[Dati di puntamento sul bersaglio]
-*-
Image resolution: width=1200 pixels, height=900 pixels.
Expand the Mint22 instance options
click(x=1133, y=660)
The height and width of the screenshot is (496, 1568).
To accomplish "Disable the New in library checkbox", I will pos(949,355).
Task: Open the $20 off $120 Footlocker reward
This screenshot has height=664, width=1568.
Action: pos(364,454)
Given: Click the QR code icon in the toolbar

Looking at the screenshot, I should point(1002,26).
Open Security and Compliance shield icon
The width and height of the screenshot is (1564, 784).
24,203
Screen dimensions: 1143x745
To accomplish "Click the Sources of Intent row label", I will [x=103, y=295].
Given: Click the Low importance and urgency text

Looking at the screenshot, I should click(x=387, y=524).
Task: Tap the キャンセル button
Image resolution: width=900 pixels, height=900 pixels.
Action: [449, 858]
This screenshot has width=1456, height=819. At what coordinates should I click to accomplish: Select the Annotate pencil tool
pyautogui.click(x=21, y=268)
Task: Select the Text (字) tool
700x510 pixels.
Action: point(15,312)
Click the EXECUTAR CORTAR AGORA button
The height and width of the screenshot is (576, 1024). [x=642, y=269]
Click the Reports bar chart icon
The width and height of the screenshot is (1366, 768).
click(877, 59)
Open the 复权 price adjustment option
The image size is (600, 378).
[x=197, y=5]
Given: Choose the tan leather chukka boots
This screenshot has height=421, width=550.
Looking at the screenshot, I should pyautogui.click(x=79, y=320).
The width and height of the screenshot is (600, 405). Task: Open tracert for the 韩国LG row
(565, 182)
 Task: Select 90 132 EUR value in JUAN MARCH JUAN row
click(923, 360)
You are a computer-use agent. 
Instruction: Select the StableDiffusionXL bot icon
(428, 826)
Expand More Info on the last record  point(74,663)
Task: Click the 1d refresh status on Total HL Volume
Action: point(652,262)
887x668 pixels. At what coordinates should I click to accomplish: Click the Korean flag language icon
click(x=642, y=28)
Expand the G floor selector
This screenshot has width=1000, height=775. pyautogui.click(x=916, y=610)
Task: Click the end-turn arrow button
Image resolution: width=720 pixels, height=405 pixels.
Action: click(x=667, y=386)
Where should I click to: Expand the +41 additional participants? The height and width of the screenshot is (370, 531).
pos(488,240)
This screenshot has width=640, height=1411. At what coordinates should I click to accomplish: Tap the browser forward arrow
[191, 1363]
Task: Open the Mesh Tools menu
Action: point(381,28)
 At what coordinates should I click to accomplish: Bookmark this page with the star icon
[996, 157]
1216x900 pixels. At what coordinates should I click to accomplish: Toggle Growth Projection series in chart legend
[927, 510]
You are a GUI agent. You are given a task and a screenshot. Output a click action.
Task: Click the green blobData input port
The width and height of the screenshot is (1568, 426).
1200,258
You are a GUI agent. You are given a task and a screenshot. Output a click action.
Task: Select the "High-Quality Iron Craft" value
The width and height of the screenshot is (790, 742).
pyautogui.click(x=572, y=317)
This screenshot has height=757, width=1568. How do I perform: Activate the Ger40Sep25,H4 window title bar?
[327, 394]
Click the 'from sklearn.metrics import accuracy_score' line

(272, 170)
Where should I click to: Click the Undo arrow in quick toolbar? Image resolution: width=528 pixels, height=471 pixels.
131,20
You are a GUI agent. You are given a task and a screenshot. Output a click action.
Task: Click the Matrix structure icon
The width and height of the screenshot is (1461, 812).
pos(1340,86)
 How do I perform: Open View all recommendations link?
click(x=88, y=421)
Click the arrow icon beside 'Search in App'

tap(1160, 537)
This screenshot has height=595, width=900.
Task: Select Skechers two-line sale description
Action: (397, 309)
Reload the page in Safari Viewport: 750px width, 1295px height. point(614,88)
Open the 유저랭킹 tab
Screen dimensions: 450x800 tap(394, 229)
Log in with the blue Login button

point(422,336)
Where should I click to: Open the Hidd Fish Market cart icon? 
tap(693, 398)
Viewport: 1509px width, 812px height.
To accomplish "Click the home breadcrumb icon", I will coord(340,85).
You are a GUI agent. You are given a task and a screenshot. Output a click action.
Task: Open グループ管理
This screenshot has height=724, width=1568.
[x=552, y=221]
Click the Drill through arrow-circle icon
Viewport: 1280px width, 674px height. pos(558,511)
-*-
*Da svolgere*. Riporta testualmente tutto il materiale, dalla riga che contiene "This screenshot has width=640, height=1411." fino alla fine, estremi compresi.

*Soluzione*.
This screenshot has width=640, height=1411. At what coordinates should I click to accomplish: Tap the browser forward arrow
[191, 1363]
Task: Open the Mesh Tools menu
Action: point(381,28)
 At what coordinates should I click to accomplish: Bookmark this page with the star icon
[996, 157]
1216x900 pixels. At what coordinates should I click to accomplish: Toggle Growth Projection series in chart legend
[927, 510]
You are a GUI agent. You are given a task and a screenshot. Output a click action.
Task: Click the green blobData input port
The width and height of the screenshot is (1568, 426).
1200,258
You are a GUI agent. You are given a task and a screenshot. Output a click action.
Task: Select the "High-Quality Iron Craft" value
The width and height of the screenshot is (790, 742).
pyautogui.click(x=572, y=317)
This screenshot has height=757, width=1568. How do I perform: Activate the Ger40Sep25,H4 window title bar?
[327, 394]
Click the 'from sklearn.metrics import accuracy_score' line

(272, 170)
Where should I click to: Click the Undo arrow in quick toolbar? Image resolution: width=528 pixels, height=471 pixels.
131,20
You are a GUI agent. You are given a task and a screenshot. Output a click action.
Task: Click the Matrix structure icon
The width and height of the screenshot is (1461, 812).
pos(1340,86)
 How do I perform: Open View all recommendations link?
click(x=88, y=421)
Click the arrow icon beside 'Search in App'

tap(1160, 537)
This screenshot has height=595, width=900.
Task: Select Skechers two-line sale description
Action: (397, 309)
Reload the page in Safari Viewport: 750px width, 1295px height. point(614,88)
Open the 유저랭킹 tab
Screen dimensions: 450x800 tap(394, 229)
Log in with the blue Login button

point(422,336)
Where should I click to: Open the Hidd Fish Market cart icon? 
tap(693, 398)
Viewport: 1509px width, 812px height.
To accomplish "Click the home breadcrumb icon", I will coord(340,85).
You are a GUI agent. You are given a task and a screenshot. Output a click action.
Task: Open グループ管理
This screenshot has height=724, width=1568.
[x=552, y=221]
Click the Drill through arrow-circle icon
Viewport: 1280px width, 674px height. pos(558,511)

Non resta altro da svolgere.